(Collected data)
****************

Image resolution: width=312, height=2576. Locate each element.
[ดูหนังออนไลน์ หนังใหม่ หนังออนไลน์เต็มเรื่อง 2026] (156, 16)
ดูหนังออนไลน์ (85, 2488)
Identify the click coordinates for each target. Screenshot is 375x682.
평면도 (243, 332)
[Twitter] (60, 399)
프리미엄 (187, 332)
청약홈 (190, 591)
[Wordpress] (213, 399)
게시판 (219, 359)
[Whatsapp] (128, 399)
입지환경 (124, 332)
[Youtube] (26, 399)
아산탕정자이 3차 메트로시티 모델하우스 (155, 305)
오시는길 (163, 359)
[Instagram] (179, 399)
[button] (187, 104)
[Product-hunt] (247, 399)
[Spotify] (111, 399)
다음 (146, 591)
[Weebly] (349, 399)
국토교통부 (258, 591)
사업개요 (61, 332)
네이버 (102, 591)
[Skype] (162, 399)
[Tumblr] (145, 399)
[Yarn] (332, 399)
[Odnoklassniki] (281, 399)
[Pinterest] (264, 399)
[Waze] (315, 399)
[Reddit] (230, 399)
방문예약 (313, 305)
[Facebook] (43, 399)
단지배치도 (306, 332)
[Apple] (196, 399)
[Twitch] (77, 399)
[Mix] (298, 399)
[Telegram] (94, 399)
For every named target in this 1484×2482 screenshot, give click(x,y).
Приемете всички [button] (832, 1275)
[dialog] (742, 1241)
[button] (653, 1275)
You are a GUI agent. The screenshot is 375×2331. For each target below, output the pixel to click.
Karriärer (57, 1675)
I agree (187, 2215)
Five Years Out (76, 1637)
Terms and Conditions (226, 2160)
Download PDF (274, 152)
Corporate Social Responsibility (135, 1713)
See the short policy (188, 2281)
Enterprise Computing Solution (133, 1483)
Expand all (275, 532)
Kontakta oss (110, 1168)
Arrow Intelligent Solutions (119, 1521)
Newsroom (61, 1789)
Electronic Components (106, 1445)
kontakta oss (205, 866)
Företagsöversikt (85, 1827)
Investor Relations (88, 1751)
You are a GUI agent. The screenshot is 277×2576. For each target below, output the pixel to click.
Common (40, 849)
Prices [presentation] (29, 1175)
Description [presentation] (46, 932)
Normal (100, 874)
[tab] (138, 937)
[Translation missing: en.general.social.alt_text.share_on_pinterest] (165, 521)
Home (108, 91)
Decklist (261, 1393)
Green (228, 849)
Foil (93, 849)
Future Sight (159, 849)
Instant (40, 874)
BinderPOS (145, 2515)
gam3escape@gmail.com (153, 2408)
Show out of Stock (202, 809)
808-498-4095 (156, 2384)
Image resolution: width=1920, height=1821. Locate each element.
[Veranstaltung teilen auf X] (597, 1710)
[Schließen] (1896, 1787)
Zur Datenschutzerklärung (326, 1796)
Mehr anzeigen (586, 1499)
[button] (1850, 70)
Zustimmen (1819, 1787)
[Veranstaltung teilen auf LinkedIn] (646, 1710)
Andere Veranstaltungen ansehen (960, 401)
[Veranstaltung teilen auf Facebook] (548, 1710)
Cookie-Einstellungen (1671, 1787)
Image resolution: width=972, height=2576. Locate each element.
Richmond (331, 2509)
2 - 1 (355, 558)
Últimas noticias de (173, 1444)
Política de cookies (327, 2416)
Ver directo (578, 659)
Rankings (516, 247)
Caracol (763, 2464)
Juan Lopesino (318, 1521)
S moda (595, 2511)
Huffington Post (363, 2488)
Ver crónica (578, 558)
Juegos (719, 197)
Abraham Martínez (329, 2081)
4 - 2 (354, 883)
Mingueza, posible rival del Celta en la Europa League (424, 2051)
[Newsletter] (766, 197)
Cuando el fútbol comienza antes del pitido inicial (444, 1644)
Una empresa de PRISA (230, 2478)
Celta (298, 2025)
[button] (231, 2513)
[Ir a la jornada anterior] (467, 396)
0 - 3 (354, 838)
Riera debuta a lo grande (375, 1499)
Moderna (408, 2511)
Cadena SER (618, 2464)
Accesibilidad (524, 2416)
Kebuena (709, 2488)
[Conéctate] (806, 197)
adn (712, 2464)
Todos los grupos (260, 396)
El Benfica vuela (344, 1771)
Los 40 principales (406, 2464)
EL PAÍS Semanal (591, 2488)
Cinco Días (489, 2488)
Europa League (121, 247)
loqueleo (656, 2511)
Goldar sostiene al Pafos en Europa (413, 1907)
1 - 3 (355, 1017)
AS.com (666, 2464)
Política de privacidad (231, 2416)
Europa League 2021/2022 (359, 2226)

****************

# Work to complete
Each line that contains the string "งออนไลน" counts once; report how many such lines the entries have, giving only the number.

# Result below
2